[Goal]
How many lines below include the string "step"? Reply with the number alone.

[Listed records]
____
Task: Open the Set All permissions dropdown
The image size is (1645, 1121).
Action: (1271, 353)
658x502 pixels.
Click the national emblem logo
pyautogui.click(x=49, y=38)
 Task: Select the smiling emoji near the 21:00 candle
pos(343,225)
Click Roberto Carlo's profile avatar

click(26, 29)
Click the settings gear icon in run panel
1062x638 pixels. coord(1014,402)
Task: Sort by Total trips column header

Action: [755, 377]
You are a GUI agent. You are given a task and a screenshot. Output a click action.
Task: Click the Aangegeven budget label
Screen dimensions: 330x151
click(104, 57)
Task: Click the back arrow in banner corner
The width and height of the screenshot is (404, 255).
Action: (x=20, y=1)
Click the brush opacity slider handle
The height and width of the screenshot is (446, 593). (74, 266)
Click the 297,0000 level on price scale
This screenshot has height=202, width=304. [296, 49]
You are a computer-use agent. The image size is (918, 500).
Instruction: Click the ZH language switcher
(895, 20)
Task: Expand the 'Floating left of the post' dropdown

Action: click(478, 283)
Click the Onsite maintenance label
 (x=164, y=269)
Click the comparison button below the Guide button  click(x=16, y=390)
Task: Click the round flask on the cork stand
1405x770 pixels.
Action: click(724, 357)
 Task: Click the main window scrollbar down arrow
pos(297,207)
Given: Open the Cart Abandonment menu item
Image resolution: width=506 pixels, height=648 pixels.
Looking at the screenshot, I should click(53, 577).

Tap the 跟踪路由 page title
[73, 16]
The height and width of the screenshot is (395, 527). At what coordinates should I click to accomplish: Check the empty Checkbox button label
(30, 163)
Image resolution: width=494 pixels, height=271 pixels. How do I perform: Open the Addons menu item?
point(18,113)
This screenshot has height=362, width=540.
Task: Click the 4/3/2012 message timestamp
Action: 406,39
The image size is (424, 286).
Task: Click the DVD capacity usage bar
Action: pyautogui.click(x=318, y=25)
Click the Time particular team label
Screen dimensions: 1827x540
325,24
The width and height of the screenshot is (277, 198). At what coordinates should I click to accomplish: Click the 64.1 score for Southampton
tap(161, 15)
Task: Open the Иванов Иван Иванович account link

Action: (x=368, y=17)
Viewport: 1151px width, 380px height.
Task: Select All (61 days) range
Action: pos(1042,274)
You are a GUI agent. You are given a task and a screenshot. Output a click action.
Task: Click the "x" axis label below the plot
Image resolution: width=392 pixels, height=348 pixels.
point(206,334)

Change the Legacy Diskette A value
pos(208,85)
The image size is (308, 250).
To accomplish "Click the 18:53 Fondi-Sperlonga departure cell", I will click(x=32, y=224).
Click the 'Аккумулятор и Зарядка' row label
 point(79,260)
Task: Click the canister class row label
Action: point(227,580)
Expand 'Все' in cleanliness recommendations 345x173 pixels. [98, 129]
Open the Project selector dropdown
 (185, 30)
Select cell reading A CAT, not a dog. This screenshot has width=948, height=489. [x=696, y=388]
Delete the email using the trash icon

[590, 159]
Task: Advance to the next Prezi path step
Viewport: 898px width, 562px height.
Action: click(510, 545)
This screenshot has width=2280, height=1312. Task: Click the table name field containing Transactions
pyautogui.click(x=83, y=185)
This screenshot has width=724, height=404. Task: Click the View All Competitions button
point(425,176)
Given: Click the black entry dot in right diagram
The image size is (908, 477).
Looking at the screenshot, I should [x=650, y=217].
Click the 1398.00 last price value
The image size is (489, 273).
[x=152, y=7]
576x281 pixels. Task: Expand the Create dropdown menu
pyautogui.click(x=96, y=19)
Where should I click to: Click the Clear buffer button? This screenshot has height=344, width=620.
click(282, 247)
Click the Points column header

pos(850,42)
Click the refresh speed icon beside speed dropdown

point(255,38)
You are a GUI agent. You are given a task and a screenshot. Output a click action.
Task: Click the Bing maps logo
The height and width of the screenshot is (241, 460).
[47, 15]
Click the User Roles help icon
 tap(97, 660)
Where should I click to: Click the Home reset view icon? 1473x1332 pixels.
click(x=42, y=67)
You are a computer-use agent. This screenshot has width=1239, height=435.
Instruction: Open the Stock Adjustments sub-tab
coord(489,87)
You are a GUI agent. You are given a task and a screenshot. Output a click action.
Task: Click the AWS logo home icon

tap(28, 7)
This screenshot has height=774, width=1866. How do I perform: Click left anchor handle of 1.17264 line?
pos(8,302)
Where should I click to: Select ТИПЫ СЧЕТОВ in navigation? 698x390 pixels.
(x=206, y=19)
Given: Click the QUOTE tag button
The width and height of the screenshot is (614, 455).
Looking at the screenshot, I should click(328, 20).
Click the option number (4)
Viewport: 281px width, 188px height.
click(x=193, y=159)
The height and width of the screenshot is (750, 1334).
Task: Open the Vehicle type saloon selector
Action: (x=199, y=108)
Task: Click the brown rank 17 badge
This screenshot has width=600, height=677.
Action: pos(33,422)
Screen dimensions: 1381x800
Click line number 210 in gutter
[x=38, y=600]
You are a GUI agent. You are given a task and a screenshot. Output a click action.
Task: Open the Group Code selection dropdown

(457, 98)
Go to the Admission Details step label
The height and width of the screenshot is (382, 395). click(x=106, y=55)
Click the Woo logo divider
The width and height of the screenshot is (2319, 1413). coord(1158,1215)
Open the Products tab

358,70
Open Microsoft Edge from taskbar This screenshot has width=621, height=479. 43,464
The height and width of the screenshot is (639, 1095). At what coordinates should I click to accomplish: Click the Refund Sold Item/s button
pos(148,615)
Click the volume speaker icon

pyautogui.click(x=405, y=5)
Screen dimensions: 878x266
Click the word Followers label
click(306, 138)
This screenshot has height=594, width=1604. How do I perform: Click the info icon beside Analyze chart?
____
[Written response]
2